I suppose the idea that climate is a BVP comes from thinking that initial conditions decay away leaving the solution dependent only on boundary conditions such as is true of elliptical and parabolic PDEs with Dirichlet or Von Neumann boundaries. But as the “boundaries” of the climate system have time dependent characteristics, then each instant possibly becomes t=0 again. And statistically if the time dependence contains 1/f noise, one can hardly appeal to the “mean value” trope. Willis has found, yet again, something interesting to ponder…
Wolfram is indeed a genius, but that tome of his promoting a new science was just plain wacky.
I am so glad the science is settled. Think of the confusion if it were not. All, a wonderful post and discussion.
I’ve seen solar constants cited from 1,358 to 1,366 W/m^2, a range of 8 W/m^2. Compare that to the radiative forcing of GHGs at 3.0 W/m^2. Simply lost in the uncertainty and noise.
Some consensus.
Dan Hughes gets the prize for mentioning the paper that established very long-term weather prediction (a.k.a. climate prediction) as an initial-value problem. The late Edward N. Lorenz, in the magisterial and landmark paper “Deterministic non-periodic flow” (1963), established that even the smallest perturbation in the value of an initial condition defining the climate at a starting moment t(0) could radically alter the future evolution of the climate in a manner that was deterministic but non-periodic and hence not determinable without sufficiently well resolved initial data as well as sufficient knowledge of the object’s evolutionary processes.
The climate, in mathematical terms, behaves as a chaotic object. For this reason, we cannot know with sufficient reliability the future value of any of its defining variables that are sufficiently far from t(0). This consideration firmly renders climate prediction (which by definition concerns time-series, commencing with perhaps-known initial values and unknown subsequent or out-boundary values) an initial-value and not, repeat not, a boundary-value problem, for time-series boundary-value problems in the climate cannot even be described, let alone solved, unless we knew or could predict with reasonable precision the values of all relevant variables at t(n), where n is a value indicating a period greater than about ten days (that, in predicting the climate, is the very long term).
Papers talking of climate as a physical-boundary value problem are, therefore, by definition considering only the present state of the climate, whose key relevant boundaries are the troposphere above, the surface where we live and move and have our being, and the ocean floor. Here, it is in theory possible to establish relevant values: however, we have far too little knowledge of the ocean floor. Of particular interest are the mid-ocean divergence boundaries, which are almost entirely unmonitored, though variations in magmatic upwelling through these boundaries may well have a more profound effect on climate variability than our puny perturbation of the atmospheric composition.
Sir Monckton,
If that is true, then the climate is inherently unstable. It could reach a “tipping point” at any time. If that were true, then maybe we need illegalize anything that could disturb the fragile state of the climate.

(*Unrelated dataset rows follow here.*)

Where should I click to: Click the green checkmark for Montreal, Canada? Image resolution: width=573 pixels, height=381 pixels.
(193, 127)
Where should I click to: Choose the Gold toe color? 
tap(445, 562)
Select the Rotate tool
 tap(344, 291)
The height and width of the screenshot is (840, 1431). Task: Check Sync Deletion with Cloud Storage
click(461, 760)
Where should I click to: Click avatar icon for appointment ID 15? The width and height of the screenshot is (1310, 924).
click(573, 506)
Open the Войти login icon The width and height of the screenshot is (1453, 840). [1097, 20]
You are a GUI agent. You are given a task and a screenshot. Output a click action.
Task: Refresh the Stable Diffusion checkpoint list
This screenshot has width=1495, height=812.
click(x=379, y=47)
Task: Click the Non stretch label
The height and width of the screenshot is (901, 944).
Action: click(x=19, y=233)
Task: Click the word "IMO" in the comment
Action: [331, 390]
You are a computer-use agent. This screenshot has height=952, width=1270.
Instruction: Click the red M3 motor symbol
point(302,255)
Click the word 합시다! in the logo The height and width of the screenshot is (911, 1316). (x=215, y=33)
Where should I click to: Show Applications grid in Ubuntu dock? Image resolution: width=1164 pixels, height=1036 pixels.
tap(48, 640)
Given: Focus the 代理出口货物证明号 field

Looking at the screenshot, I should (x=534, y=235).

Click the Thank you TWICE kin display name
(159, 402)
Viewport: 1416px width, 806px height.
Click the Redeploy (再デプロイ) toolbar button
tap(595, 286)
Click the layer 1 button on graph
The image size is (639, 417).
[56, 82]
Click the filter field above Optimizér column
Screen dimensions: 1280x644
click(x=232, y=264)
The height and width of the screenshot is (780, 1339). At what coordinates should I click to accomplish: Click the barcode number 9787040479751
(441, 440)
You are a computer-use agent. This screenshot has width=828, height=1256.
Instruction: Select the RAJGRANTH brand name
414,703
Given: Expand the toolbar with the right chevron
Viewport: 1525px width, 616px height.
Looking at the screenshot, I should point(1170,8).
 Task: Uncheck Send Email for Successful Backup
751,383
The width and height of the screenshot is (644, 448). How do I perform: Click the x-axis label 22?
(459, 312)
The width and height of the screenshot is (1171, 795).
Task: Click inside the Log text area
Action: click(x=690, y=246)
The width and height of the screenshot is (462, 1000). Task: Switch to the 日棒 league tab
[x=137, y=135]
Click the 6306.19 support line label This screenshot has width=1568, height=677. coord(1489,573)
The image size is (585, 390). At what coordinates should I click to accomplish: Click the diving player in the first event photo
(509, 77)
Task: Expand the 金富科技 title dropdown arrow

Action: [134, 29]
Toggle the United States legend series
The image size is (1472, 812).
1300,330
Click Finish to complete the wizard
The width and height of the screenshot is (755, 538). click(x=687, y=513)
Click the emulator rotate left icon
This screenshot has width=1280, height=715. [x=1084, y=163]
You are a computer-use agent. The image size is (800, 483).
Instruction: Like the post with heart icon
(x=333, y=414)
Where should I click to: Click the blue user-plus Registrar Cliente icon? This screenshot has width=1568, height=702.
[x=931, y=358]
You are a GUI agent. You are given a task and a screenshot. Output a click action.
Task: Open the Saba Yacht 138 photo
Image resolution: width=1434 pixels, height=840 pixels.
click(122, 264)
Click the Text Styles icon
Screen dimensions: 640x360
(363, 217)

Are IVP’s, BVP’s are not based on physical boundaries.
Here is a link that has what I think is a good descriptions:
http://tutorial.math.lamar.edu/Classes/DE/BoundaryValueProblem.aspx
For EE’s it’s the difference between a state dependent simulation, and a non-state dependent timing verification.
nickreality65:
“I’ve seen solar constants cited from 1,358 to 1,366 W/m^2, a range of 8 W/m^2. Compare that to the radiative forcing of GHGs at 3.0 W/m^2. Simply lost in the uncertainty and noise.”
The measurements of solar radiation in the satellite era 1979 onwards show very little variation. What is not certain is the absolute value. These are two different factors.
It is good to see you posting on this site since your comments add much to the debate.
I have looked at your linked page. You state: “We can see the solar cycles as the 11-year cycle of increase and decrease in TSI. One item of note is that the change in annual mean TSI from minimum to maximum of these cycles is less than 0.08%, or less than 1.1 W/m2.”
However, when I eyeball the various plots, I see a variation of about double the figure claimed by you. For example, NIMBUS7/ERB peaks at just over 1374, (1980) and dips to just below 1372 W/m2 (1987). The same can be seen with SOHO/VIRGO which peaks at a little over 1367 (2002/3) and dips down to a little below 1365 W/m2 (2009).
When there are errors/uncertainties of only 0.5W/m2 on a number of different factors it soon adds up when you are looking for less tha the 3.7W/m2 said to be driven by a doubling of CO2 (bearing in mind that we are presently about 50% over the claimed pre-industrial level of CO2).
scienceofdoom May 26, 2015 at 12:44 am
Thanks, SOD. While I’m always reluctant to disagree with you because you are so dang often right, the necessity for a TOA energy balance says nothing about the temperature. We could have 340 incoming sunlight watts/m2 balanced by 40 W/m2 of reflected sunlight and 300 W/m2 of upwelling thermal radiation, a very hot planet.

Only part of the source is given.